Catalytic dehydrochlorination of lindane by nitrogen-containing multiwalled carbon nanotubes (N-MWCNTs).

This paper reports a nonreductive dechlorination pathway (dehydrochlorination) of lindane in the presence of N-MWCNTs (CNT-N1 and CNTN2) under environmentally relevant conditions. The enhanced catalytic dehydrochlorination at mild pH values (7.0-9.0) was mainly attributed to the Lewis base nature of nitrogen functional groups on the surface of N-MWCNTs, based on FT-IR spectra, X-ray photoelectron spectroscopy and CO2-TPD profile. Amine and pyridinic nitrogen species were inferred as the main basic sites that were responsible for the dehydrochlorination of lindane. The concentration of lindane was unchanged in homogenous alkaline aqueous solutions at pH7.0 and 8.0 within 6 d, and up to 89.5% of lindane remained at pH9.0. In sharp contrast, the reaction rate constant (kobs) increased from 0.024 to 0.876 d-1 with the increasing pH from 7.0 to 9.0 when CNT-N2 catalyst was used. All lindane was transformed in the presence of CNT-N2 at pH9.0, leading to a much greater kobs as compared to that obtained in homogenous solution (0.876 vs 0.019 d-1).

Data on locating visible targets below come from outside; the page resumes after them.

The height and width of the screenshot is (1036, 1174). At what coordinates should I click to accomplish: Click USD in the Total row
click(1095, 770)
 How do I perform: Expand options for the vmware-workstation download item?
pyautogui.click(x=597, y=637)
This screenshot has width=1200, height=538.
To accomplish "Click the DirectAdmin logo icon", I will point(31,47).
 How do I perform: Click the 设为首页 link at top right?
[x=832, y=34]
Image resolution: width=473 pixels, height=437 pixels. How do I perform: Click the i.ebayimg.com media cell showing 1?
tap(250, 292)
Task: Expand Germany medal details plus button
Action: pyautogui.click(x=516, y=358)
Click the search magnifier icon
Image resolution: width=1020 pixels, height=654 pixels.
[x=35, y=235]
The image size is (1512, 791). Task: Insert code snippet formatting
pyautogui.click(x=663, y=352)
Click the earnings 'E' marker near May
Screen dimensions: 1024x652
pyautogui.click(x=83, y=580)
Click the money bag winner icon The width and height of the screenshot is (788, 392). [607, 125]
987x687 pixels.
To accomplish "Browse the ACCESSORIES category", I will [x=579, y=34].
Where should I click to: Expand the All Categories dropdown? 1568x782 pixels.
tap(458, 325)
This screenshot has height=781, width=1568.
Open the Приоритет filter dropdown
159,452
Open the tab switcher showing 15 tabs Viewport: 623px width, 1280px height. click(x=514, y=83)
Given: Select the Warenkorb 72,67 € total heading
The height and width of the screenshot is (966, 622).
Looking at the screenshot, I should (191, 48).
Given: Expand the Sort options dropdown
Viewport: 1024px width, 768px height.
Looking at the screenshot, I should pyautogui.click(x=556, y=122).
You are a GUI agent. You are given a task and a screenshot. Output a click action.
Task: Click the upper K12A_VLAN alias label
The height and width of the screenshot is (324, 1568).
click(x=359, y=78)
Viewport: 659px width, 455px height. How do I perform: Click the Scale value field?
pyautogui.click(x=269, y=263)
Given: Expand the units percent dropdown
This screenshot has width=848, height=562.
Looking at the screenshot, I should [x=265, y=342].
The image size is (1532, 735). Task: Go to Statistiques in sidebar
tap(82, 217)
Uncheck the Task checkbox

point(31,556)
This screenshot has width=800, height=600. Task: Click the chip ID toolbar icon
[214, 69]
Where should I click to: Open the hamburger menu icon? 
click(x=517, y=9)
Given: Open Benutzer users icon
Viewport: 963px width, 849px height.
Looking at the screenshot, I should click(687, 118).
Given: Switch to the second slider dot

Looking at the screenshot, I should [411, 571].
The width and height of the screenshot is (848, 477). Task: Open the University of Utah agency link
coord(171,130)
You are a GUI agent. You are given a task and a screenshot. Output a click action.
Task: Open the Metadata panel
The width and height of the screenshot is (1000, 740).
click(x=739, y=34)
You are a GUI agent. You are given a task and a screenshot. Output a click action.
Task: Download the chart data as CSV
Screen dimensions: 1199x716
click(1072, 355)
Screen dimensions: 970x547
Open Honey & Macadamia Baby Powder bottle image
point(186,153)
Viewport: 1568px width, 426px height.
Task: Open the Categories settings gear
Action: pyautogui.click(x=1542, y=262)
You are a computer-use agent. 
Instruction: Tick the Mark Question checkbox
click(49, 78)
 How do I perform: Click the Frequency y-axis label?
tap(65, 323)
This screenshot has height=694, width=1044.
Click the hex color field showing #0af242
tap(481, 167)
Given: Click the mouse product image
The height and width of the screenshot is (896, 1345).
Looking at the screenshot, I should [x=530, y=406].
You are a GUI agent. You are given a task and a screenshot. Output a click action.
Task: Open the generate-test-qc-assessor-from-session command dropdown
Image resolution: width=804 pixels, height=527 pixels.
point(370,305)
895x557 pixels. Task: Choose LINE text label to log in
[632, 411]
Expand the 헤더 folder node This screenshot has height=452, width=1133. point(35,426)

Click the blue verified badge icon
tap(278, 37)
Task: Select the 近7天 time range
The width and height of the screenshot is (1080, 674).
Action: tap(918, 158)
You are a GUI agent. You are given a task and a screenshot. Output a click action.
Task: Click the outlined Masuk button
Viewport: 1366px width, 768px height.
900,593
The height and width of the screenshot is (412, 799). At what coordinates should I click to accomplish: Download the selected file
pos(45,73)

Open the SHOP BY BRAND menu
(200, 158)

Even at neutral pH condition, the kobs obtained in the presence of CNT-N2 was higher than that observed in weakly alkaline solution (0.024 d-1 at pH7.0 vs 0.019 d-1 at pH9.0). γ-1,3,4,5,6-pentachlorocyclohexene and trichlorobenzene isomers were detected as the intermediate and final products, respectively. It might be inferred that amine and pyridinic nitrogen species could attack the hydrogen atom attached to the β‑carbon, and the dehydrochlorination of lindane followed a β-elimination mechanism. This study provides an alternative dechlorination way for making lindane less toxic and better biodegradable under mild conditions, which is beneficial for complete mineralization of lindane when coupled with microbial degradation.